Twice he and council member Adrian M. Fenty (D-Ward 4) have sat waiting, one committee member shy of the three needed to get a conversation officially started. Council members Jim Graham (D-Ward 1), Phil Mendelson (D-At Large) and Carol Schwartz (R-At Large) have been absent.
Last week at the scheduled meeting time, the absentees were having a private meeting to discuss possible amendments to the open-meetings bill.
Currently, public bodies can meet in private if no "official action of any kind is taken."
The bill would eliminate the closed-meeting policy, with the exception of personnel and legal matters. One of the amendments discussed last week behind closed doors would allow such meetings if "there is no intention for the discussion to lead to an official action."
Graham, who wrote the amendments, said he wanted to use them as "discussion items" but would not necessarily move to place them in the bill.

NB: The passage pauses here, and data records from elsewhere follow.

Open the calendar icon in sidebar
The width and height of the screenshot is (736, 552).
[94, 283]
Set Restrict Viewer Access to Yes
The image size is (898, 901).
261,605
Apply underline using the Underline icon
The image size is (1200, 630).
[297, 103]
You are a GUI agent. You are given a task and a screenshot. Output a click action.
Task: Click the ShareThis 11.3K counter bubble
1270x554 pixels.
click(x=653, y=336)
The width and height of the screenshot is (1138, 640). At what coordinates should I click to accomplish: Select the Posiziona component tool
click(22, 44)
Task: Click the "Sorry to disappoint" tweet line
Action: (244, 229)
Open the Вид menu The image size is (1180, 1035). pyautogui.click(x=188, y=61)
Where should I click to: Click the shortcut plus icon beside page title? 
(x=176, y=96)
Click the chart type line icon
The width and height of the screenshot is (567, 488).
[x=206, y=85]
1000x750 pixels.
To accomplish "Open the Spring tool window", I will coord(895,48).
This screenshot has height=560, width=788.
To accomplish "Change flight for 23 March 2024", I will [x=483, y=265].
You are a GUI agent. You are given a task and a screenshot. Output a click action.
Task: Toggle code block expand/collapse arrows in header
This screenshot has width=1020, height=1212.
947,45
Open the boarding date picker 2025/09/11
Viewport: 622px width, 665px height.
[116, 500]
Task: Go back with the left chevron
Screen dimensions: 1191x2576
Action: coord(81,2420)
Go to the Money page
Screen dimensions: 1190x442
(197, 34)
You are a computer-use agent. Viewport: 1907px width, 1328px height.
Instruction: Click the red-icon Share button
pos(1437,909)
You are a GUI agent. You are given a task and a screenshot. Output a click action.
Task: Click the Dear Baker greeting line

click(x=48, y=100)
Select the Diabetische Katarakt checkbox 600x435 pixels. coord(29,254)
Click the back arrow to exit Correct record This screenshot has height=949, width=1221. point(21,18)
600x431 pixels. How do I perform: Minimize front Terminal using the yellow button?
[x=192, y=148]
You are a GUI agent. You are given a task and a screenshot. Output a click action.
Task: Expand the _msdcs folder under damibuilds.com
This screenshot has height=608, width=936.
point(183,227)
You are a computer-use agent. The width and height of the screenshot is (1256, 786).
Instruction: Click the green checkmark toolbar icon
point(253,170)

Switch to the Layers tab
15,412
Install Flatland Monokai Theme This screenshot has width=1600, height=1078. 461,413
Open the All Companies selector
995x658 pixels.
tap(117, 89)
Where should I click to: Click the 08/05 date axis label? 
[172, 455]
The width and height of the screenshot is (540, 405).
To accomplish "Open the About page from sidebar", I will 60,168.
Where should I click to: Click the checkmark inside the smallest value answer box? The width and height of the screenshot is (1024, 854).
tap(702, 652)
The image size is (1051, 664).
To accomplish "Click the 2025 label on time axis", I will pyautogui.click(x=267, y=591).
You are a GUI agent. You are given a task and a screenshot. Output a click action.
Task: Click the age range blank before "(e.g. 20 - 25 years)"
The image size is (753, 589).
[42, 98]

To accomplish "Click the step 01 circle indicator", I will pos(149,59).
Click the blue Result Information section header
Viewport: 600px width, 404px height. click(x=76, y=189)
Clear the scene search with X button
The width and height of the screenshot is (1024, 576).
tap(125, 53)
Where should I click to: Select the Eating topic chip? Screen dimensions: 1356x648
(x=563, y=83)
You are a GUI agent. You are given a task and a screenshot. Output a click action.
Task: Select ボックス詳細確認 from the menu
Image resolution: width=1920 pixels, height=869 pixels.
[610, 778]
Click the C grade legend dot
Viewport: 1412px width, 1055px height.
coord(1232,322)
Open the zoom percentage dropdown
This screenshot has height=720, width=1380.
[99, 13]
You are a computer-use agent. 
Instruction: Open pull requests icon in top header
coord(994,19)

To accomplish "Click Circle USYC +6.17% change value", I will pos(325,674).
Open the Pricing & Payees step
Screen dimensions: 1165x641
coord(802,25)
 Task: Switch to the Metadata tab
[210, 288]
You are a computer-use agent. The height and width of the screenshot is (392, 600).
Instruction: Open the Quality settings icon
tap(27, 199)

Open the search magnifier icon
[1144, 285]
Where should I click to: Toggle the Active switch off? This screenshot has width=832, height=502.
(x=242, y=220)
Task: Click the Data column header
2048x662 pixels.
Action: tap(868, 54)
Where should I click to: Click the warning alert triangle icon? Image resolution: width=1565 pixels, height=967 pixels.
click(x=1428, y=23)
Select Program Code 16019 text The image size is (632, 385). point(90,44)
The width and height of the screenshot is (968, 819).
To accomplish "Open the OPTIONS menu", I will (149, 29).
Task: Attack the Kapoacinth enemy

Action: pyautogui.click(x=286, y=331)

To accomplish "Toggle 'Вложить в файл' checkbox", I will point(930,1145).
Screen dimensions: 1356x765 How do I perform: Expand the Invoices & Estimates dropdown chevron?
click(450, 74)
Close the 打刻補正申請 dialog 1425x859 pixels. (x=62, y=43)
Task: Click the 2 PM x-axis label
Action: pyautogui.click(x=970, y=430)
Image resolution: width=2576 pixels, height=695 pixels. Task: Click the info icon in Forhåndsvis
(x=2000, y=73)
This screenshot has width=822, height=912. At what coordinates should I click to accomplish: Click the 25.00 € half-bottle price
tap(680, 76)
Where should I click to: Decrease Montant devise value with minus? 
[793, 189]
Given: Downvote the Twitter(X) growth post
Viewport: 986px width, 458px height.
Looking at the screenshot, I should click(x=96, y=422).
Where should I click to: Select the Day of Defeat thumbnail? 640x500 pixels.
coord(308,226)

He, Mendelson and Schwartz arrived in the hearing room minutes after Orange had adjourned the meeting and left the building last week. Orange and Fenty had waited 38 minutes for their colleagues.
Orange said he did what he could to get his colleagues to attend the meetings. The first time, he went by their offices. Last week, "I called dispatch, and they patched me into each office," he said.
When he was patched into Graham's office, he was told that Graham was in a meeting. "I said, 'In five minutes, I will adjourn the meeting,' " Orange said.
Graham said he got the message. "I looked up at the clock. . . . It had only been two minutes," he said.